Sunday, November 03, 2024

“A sotish, stupid, stubborn, worthless, brutish man”

Having whole-heartedly adopted the American cause, Thomas Paine embedded himself with the Continental Army in the fall of 1776.

That was not a good time for the Continental Army.

Returning to Philadelphia, Paine started to publish The Crisis, urging Americans not to let themselves fall back under the control of a tyrant:
Let them call me rebel, and welcome, I feel no concern from it; but I should suffer the misery of devils, were I to make a whore of my soul by swearing allegiance to one whose character is that of a sotish, stupid, stubborn, worthless, brutish man.

I conceive likewise a horrid idea in receiving mercy from a being, who at the last day shall be shrieking to the rocks and mountains to cover him, and fleeing with terror from the orphan, the widow and the slain of America.

There are cases which cannot be overdone by language, and this is one. There are persons, too, who see not the full extent of the evil which threatens them; they solace themselves with hopes that the enemy, if he succeed, will be merciful.

It is the madness of folly, to expect mercy from those who have refused to do justice; and even mercy, where conquest is the object, is only a trick of war: The cunning of the fox is as murderous as the violence of the wolfe, and we ought to guard equally against both.
In that quotation I followed the spelling and punctuation of the broadside issued “opposite the Court-House, Queen Street,” in Boston. That was how Edward Eveleth Powars and Nathaniel Willis, publishers of the Independent Chronicle, described their print shop, in a space originally used by James Franklin. The town hadn’t yet gotten around to giving the street a new, non-monarchical name.

Saturday, November 02, 2024

“Apprehensive, that the Government of these States, may in future times, end in a Monarchy”


Last month the Journal of the American Revolution published Ray Raphael’s article “A Kingly Government?: Benjamin Franklin’s Great Fear.”

Franklin and James Madison were among the most vocal of the men at the Constitutional Convention wary of assigning too much power to the executive branch, or investing too much of that power in one man.

Ray Raphael writes:
Madison opened the bidding. Wouldn’t it be “proper,” he asked, “before a choice should be made between a unity and plurality in the Executive, to fix the extent of the Executive authority?” Madison proposed minimal powers: “to carry into execution the national laws” and “to appoint offices in cases not otherwise provided for.” With little dissent, state delegations agreed. Executive authority was subservient to legislative demands, save only for some lesser appointments. Most significantly, he/they would not possess the “powers of war and peace.”
Later the debate turned to whether there would be a single executive and how long one man would hold that office:
Franklin stewed over the prospect of a single executive serving for seven years. “Being very sensible of the effect of age on his memory,” he told the Convention the next morning, he carefully wrote down his objections. Saddled with a weakened voice and failing eyes, he would find it difficult to read aloud what he had just penned, so James Wilson offered to read it for him:
It will be said, that we don’t propose to establish Kings. I know it. But there is a natural inclination in mankind to Kingly Government. It sometimes relieves them from Aristocratic domination. They had rather have one tyrant than five hundred. It gives more of the appearance of equality among Citizens, and that they like. I am apprehensive therefore, perhaps too apprehensive, that the Government of these States, may in future times, end in a Monarchy.

Given information:
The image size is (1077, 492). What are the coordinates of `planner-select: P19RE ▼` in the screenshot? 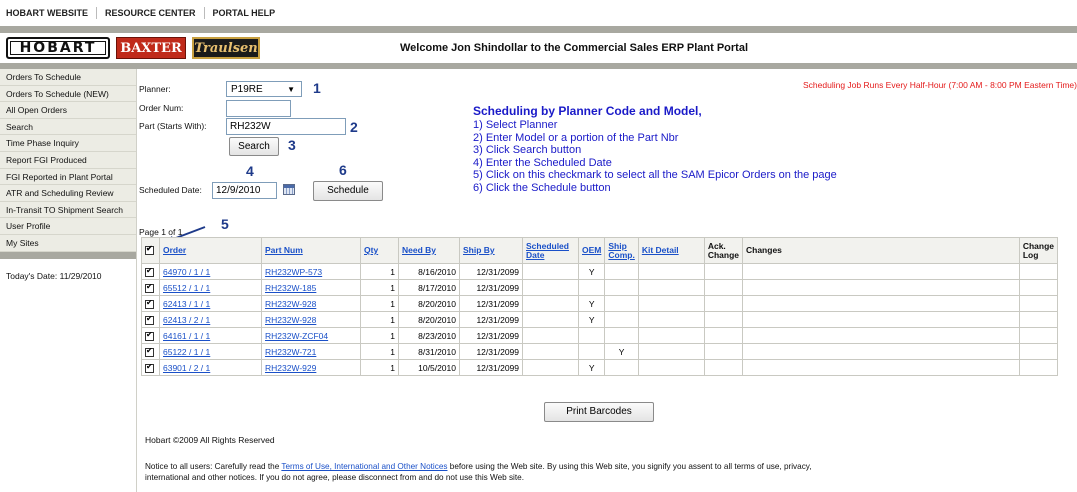 It's located at (264, 89).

Set of tasks:
1/ Can you summarize the excerpt in two sentences?
2/ Which adjectives does Paine use in the excerpt to describe the character of the one he refuses to swear allegiance to?
3/ Print the passage of the excerpt that begins at the words "That was not" and stops after the words "worthless, brutish man.".
The material has no connection to the excerpt.

Written answers:
1/ In the fall of 1776, Thomas Paine embedded himself with the Continental Army, then returned to Philadelphia and began publishing The Crisis, urging Americans not to fall back under the control of a tyrant. A later post describes Ray Raphael's article on Benjamin Franklin's wariness of executive power at the Constitutional Convention, where Franklin had James Wilson read his written objections warning that the government of the states might in future times end in a monarchy.

2/ sotish, stupid, stubborn, worthless, brutish

3/
That was not a good time for the Continental Army.

Returning to Philadelphia, Paine started to publish The Crisis, urging Americans not to let themselves fall back under the control of a tyrant:
Let them call me rebel, and welcome, I feel no concern from it; but I should suffer the misery of devils, were I to make a whore of my soul by swearing allegiance to one whose character is that of a sotish, stupid, stubborn, worthless, brutish man.